Es verschlägt ihn zunächst an die Ostfront, wo er als Funker ausgebildet wird, dann nach Frankreich, in die Normandie und schließlich in die Provence, wo er im August 1944, zwei Monate nach der Eröffnung der zweiten Front, in Gefangenschaft gerät. Die feindseligen Reaktionen der Franzosen wundern ihn nicht, obgleich er von deutschen Massakern an Zivilisten wie in Oradour damals noch nichts weiß. In Gefangenschaft trifft er wie in seiner Lehrlingszeit wieder auf Kommunisten, Deutsche in der französischen Résistance, die den Gefangenen antifaschistische und marxistische Literatur zur Lektüre geben und Diskussionsabende organisieren. Werner Berthold lässt sich an der Kriegsgefangenen-Universität bei Lyon zum »Rééducateur« (Umerzieher) ausbilden, hält alsbald selbst Vorträge vor Gefangenen.
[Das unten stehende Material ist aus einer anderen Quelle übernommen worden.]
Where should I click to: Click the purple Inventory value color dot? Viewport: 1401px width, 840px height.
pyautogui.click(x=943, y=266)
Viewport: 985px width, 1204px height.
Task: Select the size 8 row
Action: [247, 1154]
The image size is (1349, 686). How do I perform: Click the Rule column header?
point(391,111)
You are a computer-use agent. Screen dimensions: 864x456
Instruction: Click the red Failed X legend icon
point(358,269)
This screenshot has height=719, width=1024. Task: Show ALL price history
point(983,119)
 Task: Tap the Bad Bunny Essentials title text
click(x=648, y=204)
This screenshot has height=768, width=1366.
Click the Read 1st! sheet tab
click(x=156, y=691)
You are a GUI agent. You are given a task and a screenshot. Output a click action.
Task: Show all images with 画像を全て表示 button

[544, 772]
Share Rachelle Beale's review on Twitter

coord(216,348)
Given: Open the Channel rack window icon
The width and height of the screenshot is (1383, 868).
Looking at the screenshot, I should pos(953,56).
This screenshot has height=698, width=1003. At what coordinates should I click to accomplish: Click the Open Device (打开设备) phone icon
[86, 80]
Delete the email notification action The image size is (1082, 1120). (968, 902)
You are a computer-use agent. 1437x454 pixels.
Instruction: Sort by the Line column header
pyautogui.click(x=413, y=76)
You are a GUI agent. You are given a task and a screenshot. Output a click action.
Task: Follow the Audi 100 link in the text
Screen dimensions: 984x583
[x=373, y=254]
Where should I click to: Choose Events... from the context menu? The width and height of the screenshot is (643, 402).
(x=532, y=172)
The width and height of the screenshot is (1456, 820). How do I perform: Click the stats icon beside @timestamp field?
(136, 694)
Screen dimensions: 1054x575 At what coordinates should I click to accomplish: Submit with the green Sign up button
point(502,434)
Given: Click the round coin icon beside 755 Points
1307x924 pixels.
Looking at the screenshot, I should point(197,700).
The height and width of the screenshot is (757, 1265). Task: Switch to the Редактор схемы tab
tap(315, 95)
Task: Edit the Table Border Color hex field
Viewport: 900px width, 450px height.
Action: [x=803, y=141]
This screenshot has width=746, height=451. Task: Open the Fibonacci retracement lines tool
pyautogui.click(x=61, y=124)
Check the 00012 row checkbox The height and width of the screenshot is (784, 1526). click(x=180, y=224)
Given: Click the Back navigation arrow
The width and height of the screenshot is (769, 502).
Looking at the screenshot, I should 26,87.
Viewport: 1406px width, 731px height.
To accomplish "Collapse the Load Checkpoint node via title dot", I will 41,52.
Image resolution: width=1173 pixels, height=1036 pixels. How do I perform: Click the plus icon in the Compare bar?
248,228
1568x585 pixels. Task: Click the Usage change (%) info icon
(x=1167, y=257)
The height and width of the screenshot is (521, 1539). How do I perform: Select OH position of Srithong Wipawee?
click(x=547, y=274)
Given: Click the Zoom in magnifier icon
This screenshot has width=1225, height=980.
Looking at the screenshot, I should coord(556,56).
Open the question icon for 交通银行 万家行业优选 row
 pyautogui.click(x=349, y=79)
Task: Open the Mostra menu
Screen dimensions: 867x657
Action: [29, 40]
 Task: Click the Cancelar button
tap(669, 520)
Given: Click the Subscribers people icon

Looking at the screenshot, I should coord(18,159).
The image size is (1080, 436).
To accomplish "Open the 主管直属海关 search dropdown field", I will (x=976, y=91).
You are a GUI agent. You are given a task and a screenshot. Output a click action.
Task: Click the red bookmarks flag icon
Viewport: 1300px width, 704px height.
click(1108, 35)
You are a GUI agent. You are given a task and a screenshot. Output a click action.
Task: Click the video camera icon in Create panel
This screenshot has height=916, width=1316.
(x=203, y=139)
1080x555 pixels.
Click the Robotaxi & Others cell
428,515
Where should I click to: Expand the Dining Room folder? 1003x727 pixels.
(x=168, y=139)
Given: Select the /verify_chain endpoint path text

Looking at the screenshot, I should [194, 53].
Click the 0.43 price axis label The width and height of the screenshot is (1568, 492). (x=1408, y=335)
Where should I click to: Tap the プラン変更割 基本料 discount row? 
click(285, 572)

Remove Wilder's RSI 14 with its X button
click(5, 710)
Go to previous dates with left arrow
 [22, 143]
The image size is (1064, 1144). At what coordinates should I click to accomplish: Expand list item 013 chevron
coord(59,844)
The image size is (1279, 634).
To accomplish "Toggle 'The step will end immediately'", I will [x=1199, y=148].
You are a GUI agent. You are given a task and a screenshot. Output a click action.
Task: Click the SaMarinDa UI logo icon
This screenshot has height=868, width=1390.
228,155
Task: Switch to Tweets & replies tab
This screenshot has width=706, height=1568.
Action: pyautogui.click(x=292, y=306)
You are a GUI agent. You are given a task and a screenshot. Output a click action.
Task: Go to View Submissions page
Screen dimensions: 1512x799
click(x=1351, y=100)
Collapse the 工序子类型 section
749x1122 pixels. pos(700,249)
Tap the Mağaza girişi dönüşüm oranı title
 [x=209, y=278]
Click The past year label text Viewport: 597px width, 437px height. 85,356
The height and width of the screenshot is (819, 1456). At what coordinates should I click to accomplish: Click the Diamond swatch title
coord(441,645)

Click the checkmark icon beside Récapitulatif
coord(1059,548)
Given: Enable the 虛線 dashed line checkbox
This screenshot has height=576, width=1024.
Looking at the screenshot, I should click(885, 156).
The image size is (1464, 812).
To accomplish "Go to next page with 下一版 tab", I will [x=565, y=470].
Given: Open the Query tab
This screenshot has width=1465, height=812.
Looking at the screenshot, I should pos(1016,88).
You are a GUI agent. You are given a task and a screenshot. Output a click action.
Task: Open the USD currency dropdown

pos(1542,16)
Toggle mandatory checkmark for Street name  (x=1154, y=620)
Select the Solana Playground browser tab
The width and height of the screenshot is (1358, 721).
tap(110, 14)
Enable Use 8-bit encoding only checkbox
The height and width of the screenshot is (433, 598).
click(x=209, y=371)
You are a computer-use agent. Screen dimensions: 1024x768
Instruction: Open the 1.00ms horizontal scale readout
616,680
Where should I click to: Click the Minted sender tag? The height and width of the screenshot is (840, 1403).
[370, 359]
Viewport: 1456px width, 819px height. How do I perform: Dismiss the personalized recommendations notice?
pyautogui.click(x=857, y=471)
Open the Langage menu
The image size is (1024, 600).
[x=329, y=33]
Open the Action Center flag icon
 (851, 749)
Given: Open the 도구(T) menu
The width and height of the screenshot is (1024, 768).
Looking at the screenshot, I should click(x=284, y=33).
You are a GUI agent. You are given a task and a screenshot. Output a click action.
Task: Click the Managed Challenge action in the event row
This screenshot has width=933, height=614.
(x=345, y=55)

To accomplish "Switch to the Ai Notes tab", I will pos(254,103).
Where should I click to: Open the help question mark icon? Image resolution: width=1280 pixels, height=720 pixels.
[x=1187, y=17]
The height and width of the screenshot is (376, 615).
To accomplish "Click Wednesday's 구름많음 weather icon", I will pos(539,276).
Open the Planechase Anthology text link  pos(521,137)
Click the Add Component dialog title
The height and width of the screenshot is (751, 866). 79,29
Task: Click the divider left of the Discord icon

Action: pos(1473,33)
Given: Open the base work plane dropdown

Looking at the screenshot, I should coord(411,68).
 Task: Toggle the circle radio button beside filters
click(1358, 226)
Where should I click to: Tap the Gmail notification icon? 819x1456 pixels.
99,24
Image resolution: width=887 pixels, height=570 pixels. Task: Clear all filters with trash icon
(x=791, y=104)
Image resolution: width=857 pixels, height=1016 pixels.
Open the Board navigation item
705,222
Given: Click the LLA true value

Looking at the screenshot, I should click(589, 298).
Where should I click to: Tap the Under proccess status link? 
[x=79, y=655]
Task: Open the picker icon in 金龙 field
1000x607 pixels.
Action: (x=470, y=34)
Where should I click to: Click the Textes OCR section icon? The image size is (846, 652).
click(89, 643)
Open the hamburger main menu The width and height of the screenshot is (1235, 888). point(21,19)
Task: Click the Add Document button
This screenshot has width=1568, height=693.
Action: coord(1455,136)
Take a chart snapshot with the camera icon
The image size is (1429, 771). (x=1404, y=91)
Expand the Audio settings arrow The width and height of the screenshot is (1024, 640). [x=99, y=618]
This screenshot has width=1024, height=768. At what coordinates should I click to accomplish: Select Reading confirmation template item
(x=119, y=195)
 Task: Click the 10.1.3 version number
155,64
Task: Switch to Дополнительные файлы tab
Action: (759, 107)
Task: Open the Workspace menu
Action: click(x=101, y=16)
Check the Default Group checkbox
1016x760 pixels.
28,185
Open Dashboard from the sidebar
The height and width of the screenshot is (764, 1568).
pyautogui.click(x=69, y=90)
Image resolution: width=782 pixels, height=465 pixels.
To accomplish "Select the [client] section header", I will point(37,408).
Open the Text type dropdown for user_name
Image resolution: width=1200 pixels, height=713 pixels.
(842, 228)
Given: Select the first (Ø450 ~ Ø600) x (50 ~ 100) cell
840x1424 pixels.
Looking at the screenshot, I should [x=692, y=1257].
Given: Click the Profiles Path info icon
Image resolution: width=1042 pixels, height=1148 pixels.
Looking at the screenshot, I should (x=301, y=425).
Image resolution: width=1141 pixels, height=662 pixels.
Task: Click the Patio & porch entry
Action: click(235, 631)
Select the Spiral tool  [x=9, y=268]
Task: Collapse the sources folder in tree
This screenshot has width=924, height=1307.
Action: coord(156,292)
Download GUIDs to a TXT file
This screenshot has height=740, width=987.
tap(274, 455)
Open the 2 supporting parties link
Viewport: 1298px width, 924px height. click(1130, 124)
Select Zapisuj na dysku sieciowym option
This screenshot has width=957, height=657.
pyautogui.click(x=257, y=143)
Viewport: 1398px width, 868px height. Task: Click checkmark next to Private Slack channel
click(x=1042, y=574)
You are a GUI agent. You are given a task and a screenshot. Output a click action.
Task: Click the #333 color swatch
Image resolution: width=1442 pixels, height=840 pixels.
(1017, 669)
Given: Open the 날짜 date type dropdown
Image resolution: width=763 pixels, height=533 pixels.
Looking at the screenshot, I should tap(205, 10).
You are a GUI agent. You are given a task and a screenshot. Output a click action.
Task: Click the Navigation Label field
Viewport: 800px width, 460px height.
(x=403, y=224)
Im August 1948 entlassen, kehrt er in seine Heimatstadt zurück. »Da meine verwitwete Mutter und meine Freunde in Leipzig wohnten sowie auf Grund der politischen Überzeugungen, die ich gewonnen hatte wählte ich natürlich die SBZ.« Nach Besuch der ABF, Arbeiter- und Bauernfakultät, sowie Einsatz beim FDJ-Projekt »Max braucht Wasser«, dem Bau einer Wasserleitung für das Stahl- und Walzwerk Maxhütte in Unterwellenborn, studiert er Geschichte und Philosophie, unter anderem bei den Reemigranten Ernst Engelberg, Walter Markov und Ernst Bloch, durch die er angeregt wird, sich fürderhin auf die Historiografie und Methodologie der Geschichtsschreibung zu fokussieren, worin er sich alsbald internationalen Ruf erwirbt. Interessant hier auch die Skripte, in denen er über Kontakte zu westlichen Forschern berichtet und Leistungen der DDR-Wissenschaftler gegen pauschale Verdammung nach 1990 selbstbewusst und stolz verteidigt.
Beschämend, was Diesener in seinem Nachwort anmerken muss und Werner Berthold als herbe Enttäuschung empfand: 1990/91 rückte der vormalige SED-Parteiverlag in Berlin vom Versprechen ab, dessen Vorlesungen zur Geschichte der Historiografie als mehrbändiges Kompendium zu publizieren. List der Geschichte, die Diesener mit offenkundiger Befriedigung vermerkt: Als »antiquarische Rarität« sind dessen zu DDR-Zeiten erschienene Vorlesungen noch zu haben, die den Nukleus der neuen Edition hatten bilden sollen. Und: Es gibt aus seiner Feder, zusammen Mario Keßler einen Band, der 2011 im Leipziger Universitätsverlag erschien und auf einer Artikelserie im »nd« fußt: »Klios Jünger. Hundert Porträts von Homer bis Hobsbawm«.
Werner Berthold war, so Diesener, ein integrer Wissenschaftler, umsichtiger Leiter und überaus beliebter Hochschullehrer. »Der Praxistest zeigt das, denn wer hat schon freitags um 7.30 Uhr einen gefüllten Hörsaal?« Ein in der Tat erinnerungswürdiger Mensch.
Werner Berthold: Wer verliert, das ist noch gar nicht ausgemacht. Erinnerungen. Hg. v. Gerald Diesener. Leipziger Universitätsverlag, 215 S., geb., 29 €.